Keywords: genetic risk score, prostate cancer, single nucleotide polymorphisms
INTRODUCTION
As the second most commonly diagnosed cancer among men worldwide, there has been frequent debate regarding prostate cancer (PCa) screening for men in the general population.1,2,3 However, most clinicians agree that screening high-risk men provides improved benefits to those men at higher risk while reducing overdiagnosis and overtreatment of indolent cases.4,5 To determine which men are at higher risk of developing PCa, various risk assessment methods are currently used.6 In addition to age and race, family history (FH) information is often used. Extensive evidence exists to support that men with FH of PCa are at significantly increased risk of developing PCa themselves.7,8,9,10
Although data support the use of FH for assessing one's risk of developing PCa, its use is often limited in clinical practice. First, FH is effective at identifying only ~10% of men in the population at higher risk.11 Second, the majority of men do not know their FH, and are even less likely to know accurate information of disease phenotypes. Third, FH is an indirect measure of inherited risk and is not capable of distinguishing risk between individuals with the same degree of relation to an affected family member (e.g., brothers whose father had PCa are estimated to have the same risk as each other despite the fact that they only share 50% of their DNA). Newer genetic-based risk assessment methods have been shown to be clinically valid, be complementary to FH assessments, distinguish between family members, and be capable of providing novel and individualized risk assessment.
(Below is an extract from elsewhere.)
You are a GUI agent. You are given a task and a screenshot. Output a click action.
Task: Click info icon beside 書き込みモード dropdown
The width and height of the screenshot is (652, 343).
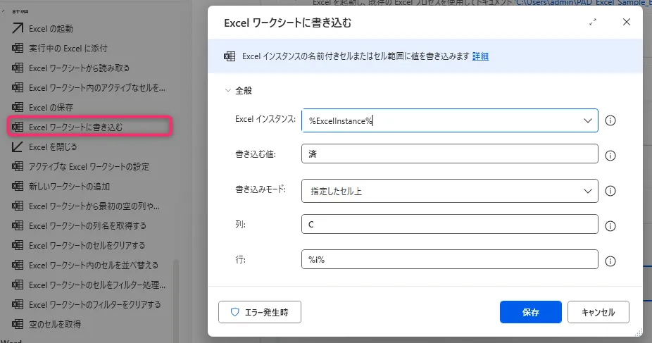point(610,191)
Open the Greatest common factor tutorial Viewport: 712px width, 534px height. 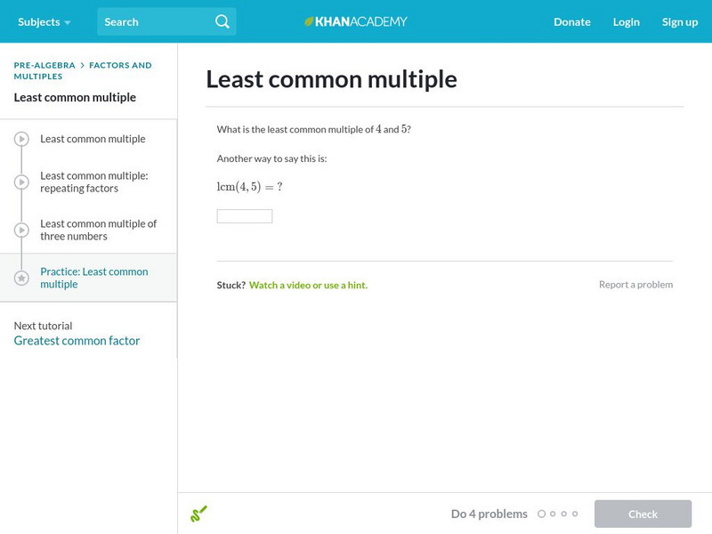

One such method utilizes genotyping of genetic alterations known as single nucleotide polymorphisms, or “SNPs”. To date, more than 100 of these SNPs have been associated with PCa through genome-wide association studies (GWAS).12 While SNPs can be easily assessed in patient saliva or blood samples, their use in clinical settings to guide PCa screening is still in its infancy. Three major and different methods can be used to determine genetic risk based on the >100 known PCa risk-associated SNPs: (a) a simple count of risk-associated alleles, in this paper referred to as “GRS-RAC” (AC); (b) weighted risk allele count (GRS-wRAC),13,14,15 where risk alleles are weighted by their odds ratios (ORs); and (c) a population-standardized genetic risk score (GRS-PS),16 in which alleles are weighted by OR and frequency in the population.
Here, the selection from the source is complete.